Lorsque je franchirai le seuil de ma demeure éternelle, en supposant qu’elle soit dans un quelconque condo-paradis géré par dieu, j’aurai bien le temps de lui arracher cette fameuse liste. Si elle contient plus que le seul item dont je viens de mentionner, soit la mort assurée pour tous, j’aurai alors de mon côté une liste infinie de griefs à lui remettre pour manquement flagrant à ses promesses.

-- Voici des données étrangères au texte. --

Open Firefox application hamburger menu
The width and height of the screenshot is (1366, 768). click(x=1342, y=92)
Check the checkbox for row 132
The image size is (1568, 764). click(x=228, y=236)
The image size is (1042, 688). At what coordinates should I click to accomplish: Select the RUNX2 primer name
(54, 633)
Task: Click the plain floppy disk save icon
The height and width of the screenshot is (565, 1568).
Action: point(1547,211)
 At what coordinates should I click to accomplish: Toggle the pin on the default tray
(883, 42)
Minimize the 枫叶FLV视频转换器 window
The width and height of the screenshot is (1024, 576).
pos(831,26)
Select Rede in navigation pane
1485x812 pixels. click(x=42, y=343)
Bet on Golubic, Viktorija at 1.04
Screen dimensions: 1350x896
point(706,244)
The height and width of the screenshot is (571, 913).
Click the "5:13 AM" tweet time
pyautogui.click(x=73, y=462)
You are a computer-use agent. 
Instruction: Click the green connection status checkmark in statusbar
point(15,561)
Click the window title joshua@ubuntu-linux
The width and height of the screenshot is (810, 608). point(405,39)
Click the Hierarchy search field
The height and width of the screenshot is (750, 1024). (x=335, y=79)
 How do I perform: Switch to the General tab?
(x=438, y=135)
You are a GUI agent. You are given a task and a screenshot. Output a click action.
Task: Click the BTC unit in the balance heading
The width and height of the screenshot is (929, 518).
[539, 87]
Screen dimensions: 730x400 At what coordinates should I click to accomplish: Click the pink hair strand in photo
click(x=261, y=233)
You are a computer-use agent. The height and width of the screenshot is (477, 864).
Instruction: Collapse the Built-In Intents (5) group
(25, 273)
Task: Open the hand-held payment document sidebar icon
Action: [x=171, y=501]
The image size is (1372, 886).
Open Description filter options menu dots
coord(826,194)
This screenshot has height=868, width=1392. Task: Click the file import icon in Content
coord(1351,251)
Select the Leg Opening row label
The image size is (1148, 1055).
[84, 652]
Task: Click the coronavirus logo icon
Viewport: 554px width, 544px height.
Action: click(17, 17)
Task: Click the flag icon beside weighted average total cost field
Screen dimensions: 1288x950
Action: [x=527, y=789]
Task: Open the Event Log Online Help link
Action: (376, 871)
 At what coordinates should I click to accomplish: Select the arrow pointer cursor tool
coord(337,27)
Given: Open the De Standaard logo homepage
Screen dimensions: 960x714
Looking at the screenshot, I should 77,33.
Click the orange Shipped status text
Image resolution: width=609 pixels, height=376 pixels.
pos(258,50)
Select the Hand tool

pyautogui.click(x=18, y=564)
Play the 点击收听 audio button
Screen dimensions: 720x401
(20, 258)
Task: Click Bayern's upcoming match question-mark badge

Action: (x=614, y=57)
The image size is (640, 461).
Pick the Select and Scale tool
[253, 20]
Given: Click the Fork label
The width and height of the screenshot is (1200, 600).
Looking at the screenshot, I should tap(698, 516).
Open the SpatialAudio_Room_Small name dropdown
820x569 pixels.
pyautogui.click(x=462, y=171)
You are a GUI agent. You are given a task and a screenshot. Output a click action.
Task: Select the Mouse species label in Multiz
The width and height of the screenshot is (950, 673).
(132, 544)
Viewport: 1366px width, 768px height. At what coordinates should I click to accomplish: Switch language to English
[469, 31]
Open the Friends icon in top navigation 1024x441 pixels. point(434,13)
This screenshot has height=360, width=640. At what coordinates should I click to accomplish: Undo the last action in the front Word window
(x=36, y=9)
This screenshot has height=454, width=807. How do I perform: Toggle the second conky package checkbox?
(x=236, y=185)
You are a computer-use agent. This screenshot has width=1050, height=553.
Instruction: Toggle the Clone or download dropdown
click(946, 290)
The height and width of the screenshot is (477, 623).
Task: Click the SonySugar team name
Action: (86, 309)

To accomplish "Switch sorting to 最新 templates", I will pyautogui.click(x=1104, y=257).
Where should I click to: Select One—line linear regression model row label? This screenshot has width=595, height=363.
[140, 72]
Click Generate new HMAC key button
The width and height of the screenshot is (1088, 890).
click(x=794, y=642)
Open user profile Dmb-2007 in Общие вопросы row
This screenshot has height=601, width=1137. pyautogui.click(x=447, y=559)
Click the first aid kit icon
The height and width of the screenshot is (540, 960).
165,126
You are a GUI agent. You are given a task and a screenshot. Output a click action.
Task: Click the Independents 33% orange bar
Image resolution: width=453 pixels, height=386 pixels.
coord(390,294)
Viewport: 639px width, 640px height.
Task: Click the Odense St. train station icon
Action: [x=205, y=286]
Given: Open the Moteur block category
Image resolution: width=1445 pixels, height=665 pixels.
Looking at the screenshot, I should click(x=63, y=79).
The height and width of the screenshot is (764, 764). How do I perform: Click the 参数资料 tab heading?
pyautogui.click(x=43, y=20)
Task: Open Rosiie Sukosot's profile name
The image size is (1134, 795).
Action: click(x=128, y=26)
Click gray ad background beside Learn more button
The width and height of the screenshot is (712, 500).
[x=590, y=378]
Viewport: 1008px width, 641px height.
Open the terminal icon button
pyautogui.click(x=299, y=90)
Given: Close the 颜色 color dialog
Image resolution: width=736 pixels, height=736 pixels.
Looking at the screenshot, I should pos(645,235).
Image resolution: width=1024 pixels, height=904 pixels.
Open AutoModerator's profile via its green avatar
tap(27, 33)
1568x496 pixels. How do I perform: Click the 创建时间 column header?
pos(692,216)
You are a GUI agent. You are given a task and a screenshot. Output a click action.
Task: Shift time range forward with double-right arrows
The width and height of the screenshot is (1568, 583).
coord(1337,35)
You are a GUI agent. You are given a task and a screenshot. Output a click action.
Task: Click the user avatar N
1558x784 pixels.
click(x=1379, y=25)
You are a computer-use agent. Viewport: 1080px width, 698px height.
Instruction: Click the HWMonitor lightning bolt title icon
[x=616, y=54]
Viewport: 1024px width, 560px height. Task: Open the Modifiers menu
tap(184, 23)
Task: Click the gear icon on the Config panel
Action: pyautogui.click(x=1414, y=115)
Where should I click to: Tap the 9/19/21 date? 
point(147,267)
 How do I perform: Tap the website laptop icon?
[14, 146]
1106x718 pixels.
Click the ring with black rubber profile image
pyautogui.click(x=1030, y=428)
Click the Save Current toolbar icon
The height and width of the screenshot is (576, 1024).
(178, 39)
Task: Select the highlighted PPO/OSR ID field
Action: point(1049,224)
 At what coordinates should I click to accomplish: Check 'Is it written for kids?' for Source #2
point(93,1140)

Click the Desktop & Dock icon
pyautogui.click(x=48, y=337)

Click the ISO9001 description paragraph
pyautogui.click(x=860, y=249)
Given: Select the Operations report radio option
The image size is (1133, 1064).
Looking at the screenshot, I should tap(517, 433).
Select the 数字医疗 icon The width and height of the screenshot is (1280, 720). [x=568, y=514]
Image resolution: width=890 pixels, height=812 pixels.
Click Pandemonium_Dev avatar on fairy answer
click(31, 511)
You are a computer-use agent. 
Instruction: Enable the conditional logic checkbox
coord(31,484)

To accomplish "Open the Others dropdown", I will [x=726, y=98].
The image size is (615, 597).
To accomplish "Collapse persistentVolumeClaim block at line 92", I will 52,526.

Et si cette liste de promesses ne concerne pas notre vie terrestre, elle ne concerne pas ma vie. Le fait de me faire dire ici-bas qu’il honorera ses promesses valables seulement dans l’au-delà reste une promesse hautement hypothétique que rien ne peut prouver. Ce n’est évidemment qu’une promesse d’un humain et non d’un dieu. Et je me méfie de tous les humains qui écrivent et signent au nom d’un autre individu sans sa permission.

Je paraphraserai Niels Bohr lorsqu’il répondait à Albert Einstein lorsque ce dernier affirmait avec conviction que « Dieu ne joue pas aux dés. »

« Cessez de dire à Dieu ce qu’il est censé faire. », lui répondit le physicien Danois.

Cette phrase concerne également tous ces disciples qui s’arrogent le droit d’écrire ce que Dieu est supposé penser et faire.

Coucher des mots dans un cahier appartenant à quiconque autre que soi-même ne peut qu’être répréhensible. Tout le monde devrait clairement exprimer qu’ils ne sont que des opinions personnelles et rien de plus. Les convictions les plus profondes ne doivent jamais être confondues avec la vérité et encore moins si celle-ci est censée être céleste. Toute personne tentant de convaincre du contraire est à répudier le plus rapidement possible. Ces phrases fracassantes doivent être reconnues comme les relents de manipulations issues d’humains contre d’autres humains.

Pour un écrivain, les droits d’auteurs sont sacrés et l’usurpation d’identité de plume, une félonie et une trahison. Je pense que tous les dieux seront de mon avis, mais je n’irai pas jusqu’à l’affirmer en leur nom.